If I were my wife, I could write this whole thing in alliteration, but I’m me and that’s my limit. Listen, if you haven’t tried to rap Lafayette’s part in “Guns and Ships,” stop reading and go try it now. It is so much fun, and if you can do it without a slip, you will earn serious coolness points from any child you may be trying to impress. I had to practice a couple of dozen times, but it was worth it. Extra points for a French accent, unless you’re French. But if you can’t manage that, hey, even Diggs reverts to his natural accent at “get your right hand man back.”
Vocabulary word of the day, in fact of the play: “ingenuitive.” I looked it up, sure it would be a neologism; it turns out it is pretty new, though Miranda didn’t coin it. WordPress is giving me the squiggly red line, but it’s a good and needed word. Haven’t you ever reached for an adjectival form of “ingenuity” and found yourself trying, and rejecting, “ingenuous”? Haven’t we all? So, you get even more points if you can work “ingenuitive” plausibly into conversation and help get it into the dictionary.
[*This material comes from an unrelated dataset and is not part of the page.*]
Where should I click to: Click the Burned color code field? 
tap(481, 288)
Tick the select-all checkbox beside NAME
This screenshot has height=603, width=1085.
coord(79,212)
Lafayette advises Washington to bring Hamilton back to the front–I don’t know whether that part is true, but we did “win this war at Yorktown,” and Hamilton was a key leader in that battle–and Washington does, giving Hamilton his sword and his command in “History Has Its Eyes on You.”
He also gives him advice of the “here’s what I wish I’d known when I was young like you” variety, in almost those words, and Hamilton has cooled off enough since their shouting match to listen. (Washington is almost 50, which makes him twice Hamilton’s age, and far more experienced in battle, and at least he doesn’t call him “son” again.) Christopher Jackson, who plays Washington, gets to take the raps (heh) off that rich, husky voice. His singing here and in “One More Time,” in the second act, literally makes me weak in the knees. It’s humble and powerful, like Washington’s character; we hear the emotion that has always stayed with him in the line “I witnessed their deaths first hand,” the importance of what he’s telling Hamilton in the line “You have no control.”
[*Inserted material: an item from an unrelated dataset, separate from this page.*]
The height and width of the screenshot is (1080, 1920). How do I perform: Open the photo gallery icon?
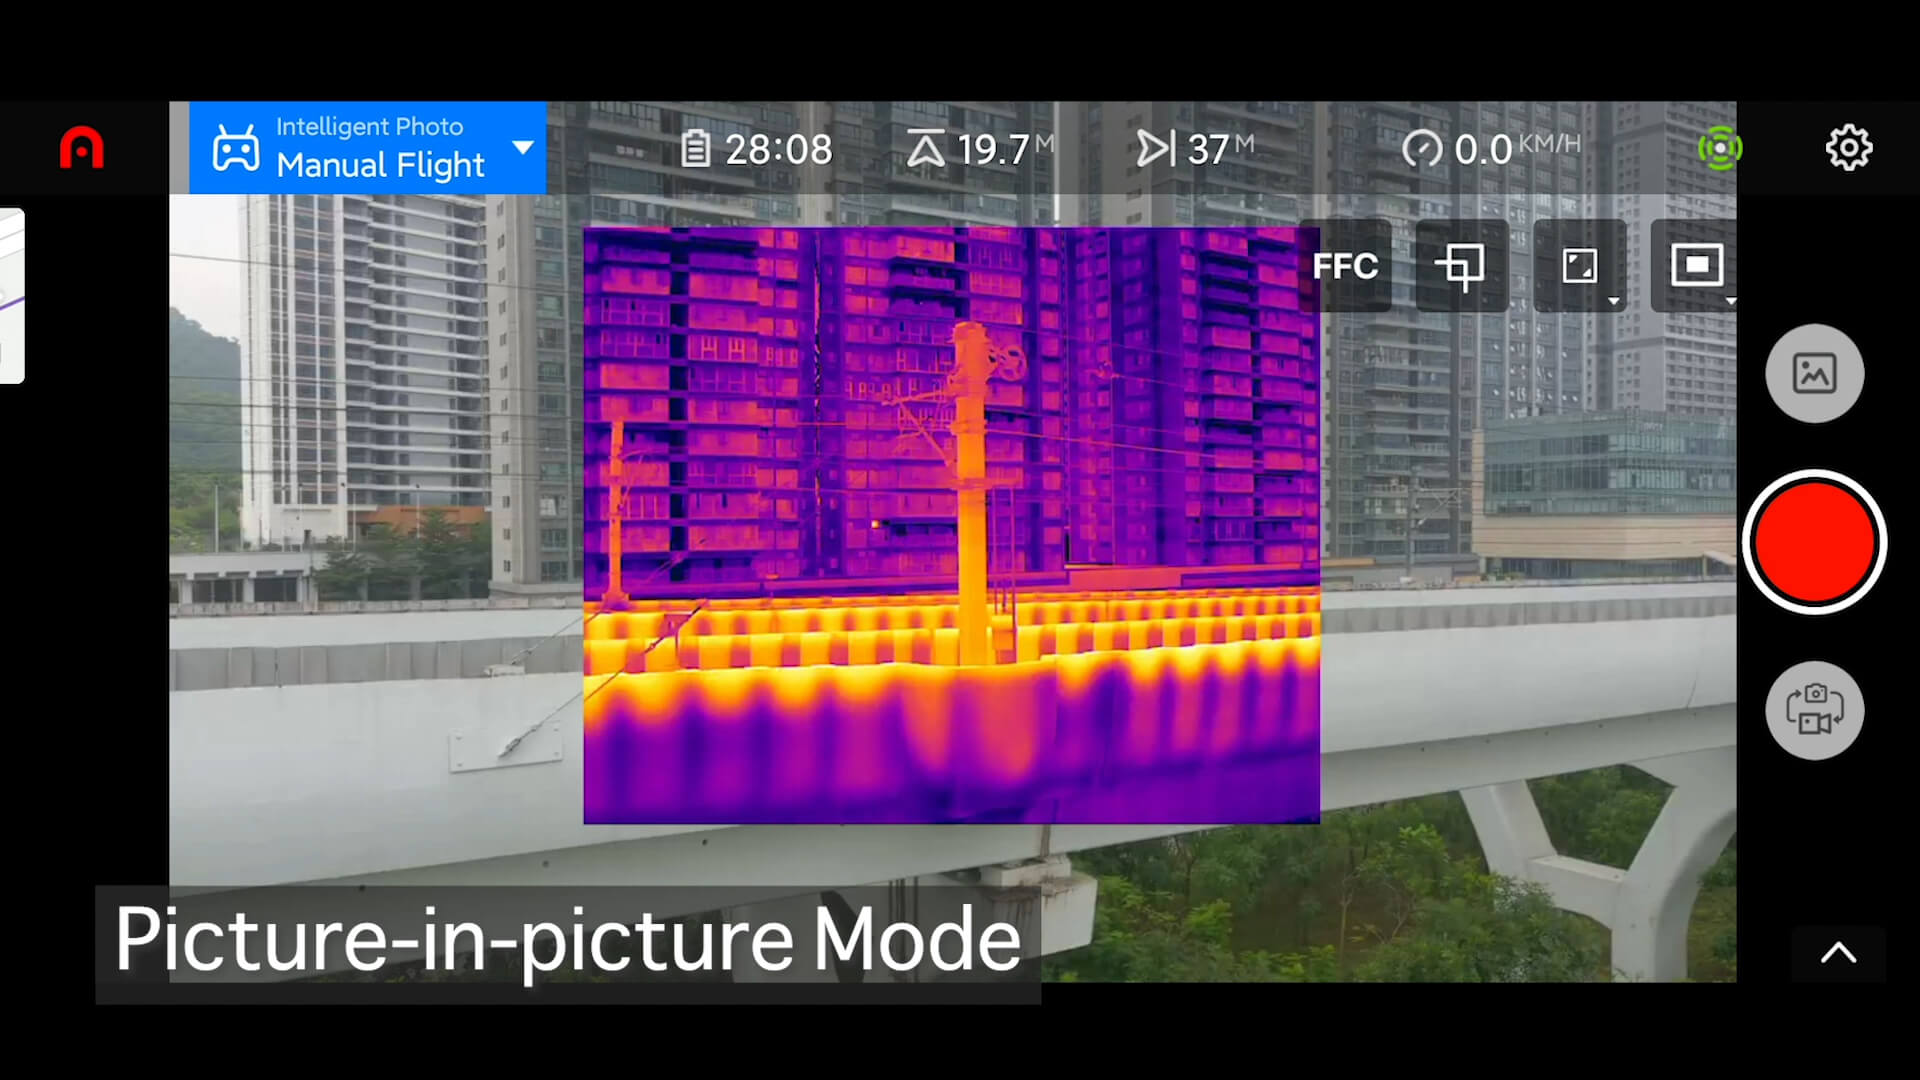1816,373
The looming crisis brings up themes that were introduced in “Alexander Hamilton,” of our lives becoming stories that we eventually call history, of the future watching us critically and not always kindly (or even accurately). Eliza sang of them in “That Would Be Enough” when she asked to be “part of the narrative / In the story they will write some day”; now Washington, who has lived in the harsh spotlight of history for years, is telling Hamilton that it’s not all roses when the “history book mentions [you]” (“Alexander Hamilton”):
Let me tell you what I wish I’d known
When I was young and dreamed of glory:
You have no control
Who lives, who dies, who tells your story.
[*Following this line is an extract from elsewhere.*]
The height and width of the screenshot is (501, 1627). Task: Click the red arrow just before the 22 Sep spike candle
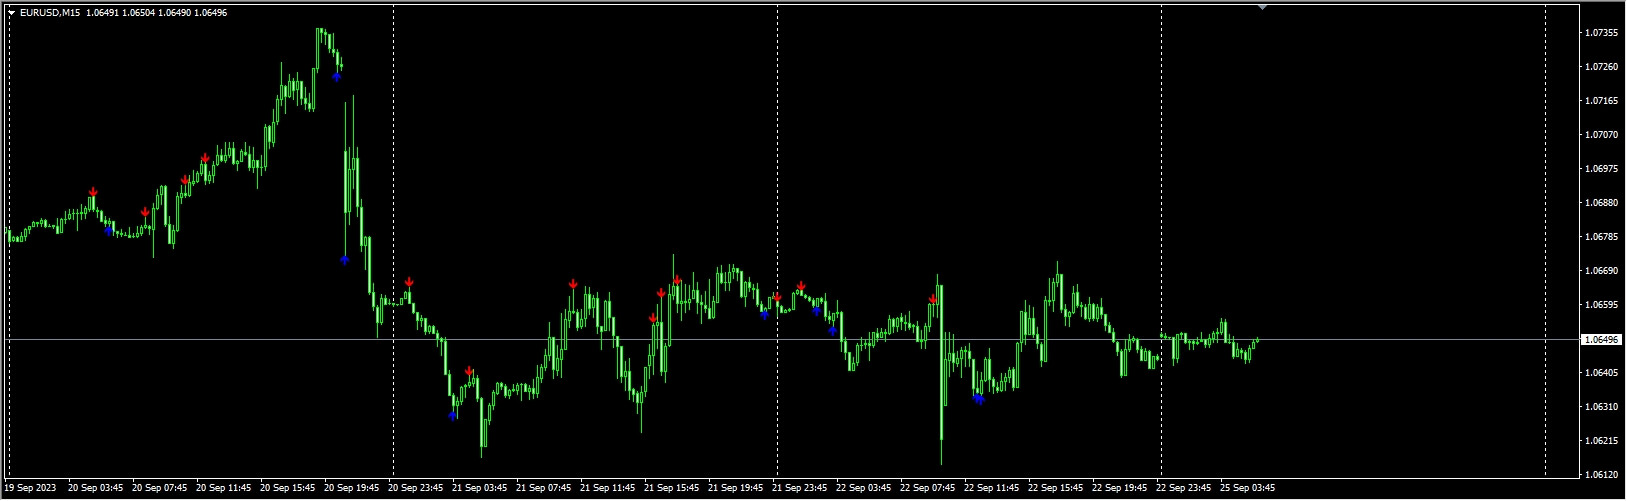click(x=932, y=299)
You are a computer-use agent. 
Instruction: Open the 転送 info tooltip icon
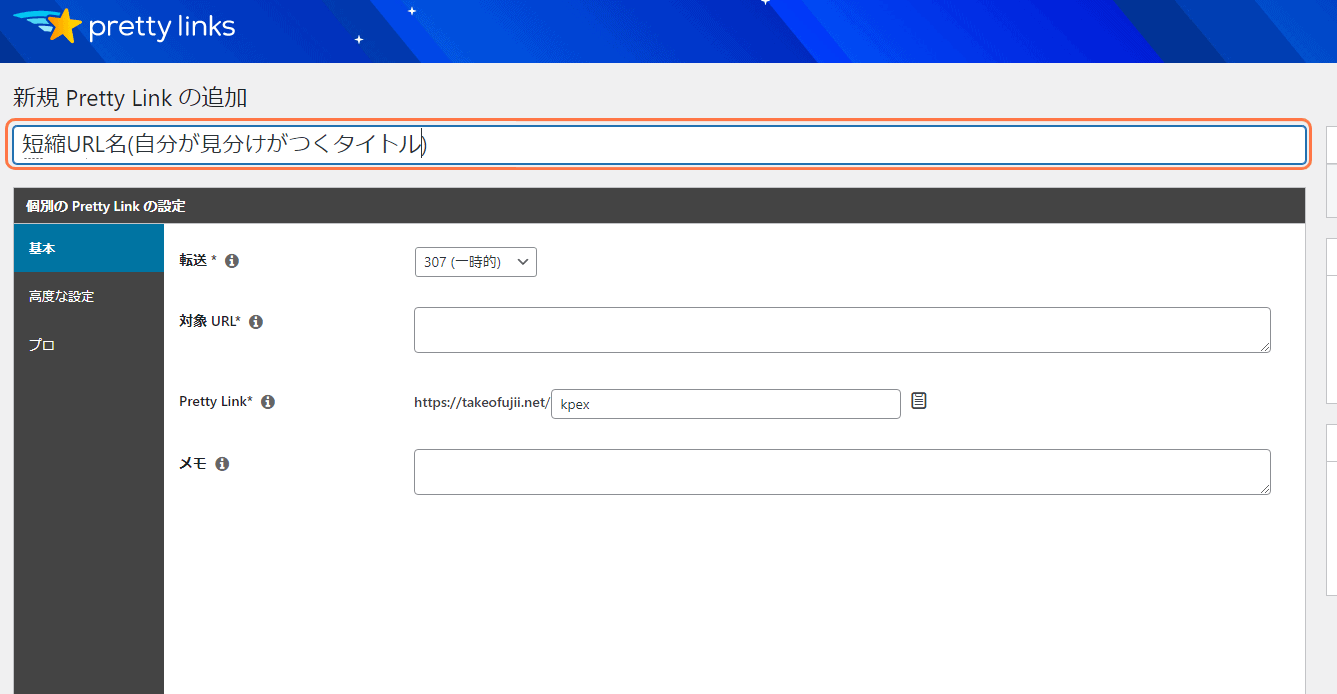point(231,259)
The company sings the “whoas” from “My Shot,” telling us: these colonies are rising up. The time has come; the decisive battle is before them. But Washington isn’t giving a pep talk. He doesn’t tell his protegé about glory, except to imply that it’s a pipe dream that one discards as age and wisdom advance. Instead, he wants him to know about mistakes, shame, and the torturous burden that rests on your shoulders when you realize that what you are doing really matters. If you have been fortunate enough to have that kind of mentor (as I have), you know how powerful such moments are. Washington is handing Hamilton a heavy weight, and telling him he knows he can carry it (“I know that greatness lies in you”), because he, too, was young and flawed and yet he is bearing the burden with courage. Now that’s leadership.